How do the Cartesian axes and planes look like in $n$-dimensions where $n \geq 4$?

Question

We know that, in $1$-D, we just have a straight line where all the things happen. In $2$-D Cartesian co-ordinates, we have $2$ axes which in turn give rise to a plane, commonly called $xy$-plane, where all the work is done and in case of $3$-D Cartesian co-ordinates, we have the $x,y,z$ axes forming $3$ distinct planes which divide the $3$-dimensional space into $8$ octants.

My question is, what happens where we get into $n$ dimensional Cartesian space where $n \geq 4$? Do we have $n$ perpendicular axes forming $n$ planes? How do these axes look like?

I thought that, perhaps for $n = 4$, we will have $4$ axes criss-crossing to form $4$ planes giving rise to "God Knows What". But geometrically, I could not visualise $4$ perpendicular axes acting as basis and forming planes. Perhaps they form some different structures and they have some cumbersome geometry. It is difficult to ascertain what kind of geometric structures the $n$-dimensional Cartesian axes form and what these axes look like. Well, I have heard that they call it "Cartesian Hyperspace".
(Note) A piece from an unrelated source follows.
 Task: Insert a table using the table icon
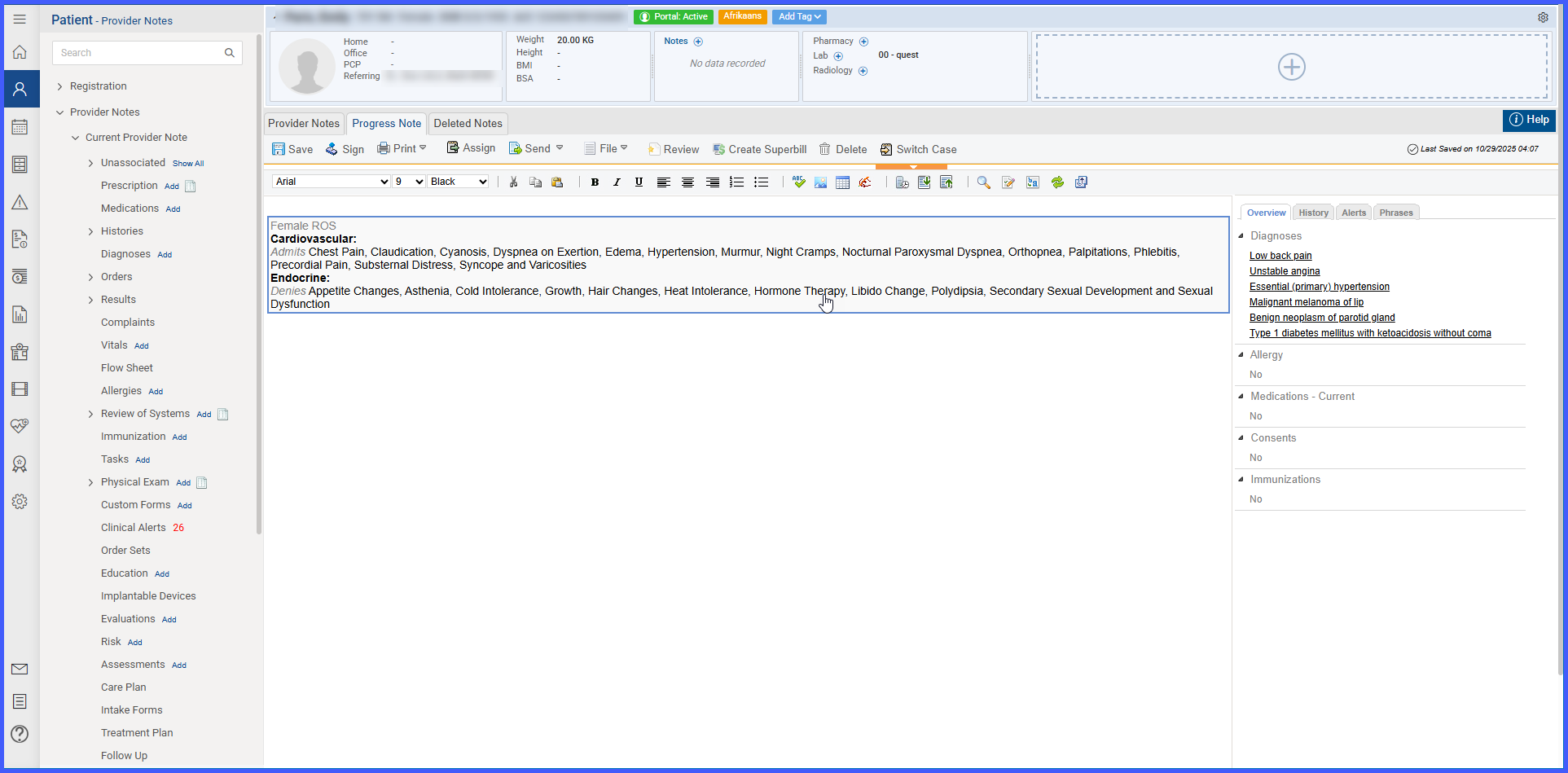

So, can anybody help? And mind it, I am strictly talking about Cartesian and not the general curvilinear co-ordinates.

Answer 1

You get $n$ axes, and ${n \choose 2} = \frac{n(n-1)}{2\cdot 1}$ coordinate planes, and $n \choose 3$ coordinate "solids", and so on.

Answer 2

For an n-dimensional space, we have n perpendicular axis. This is hard to vizualize, because the automatic idea is to imagine just another axis a 3d-space. However to take 4d as the easiest example, the 4th axis is perpendicular to all 3 other axis. Maybe one of the easiest ways to imagine this is to take the 4th axis to be time. This is of course wrong, because we are talking about a space with 4 spacial axis. However you can see that the 4th axis is completely perpendicular to the 3 other axis. Consider saying: "see you same place tomorrow".
Just considering 3d-space, this is a baffling statement. Are we meeting more to the left or right? Are we meeting more up or down? Are we meeting more forwards or backwards? The answer to all those questions is no. Yet we are not meeting 'here'. We are meeting 24 'hours' away.
If I want to 'walk' those 24 hours, what direction do I go? Well, walking along the 3 spacial axis isn't going to do you any good. Even worse, it is going to bring you farther away from the 'place' we are meeting.

Consider the strangeness of adding an extra axis, an extra dimension and the consider the step from 4 to 5 dimensions is equally strange. And from 5 to 6 as well, and from 6 to 7. All we can hope to do for those higher dimensions is to describe their properties in the language of mathematics. English largely failed me in describing the 4th dimension above, trying to even describe the 17th dimension is a useless exercise. Let alone something like the 1234567th dimension.

Answer 3

The parallel coordinate transformation provides usable 2-d transforms from N-D which I have found very helpful in trying to understand the strangeness of N-D.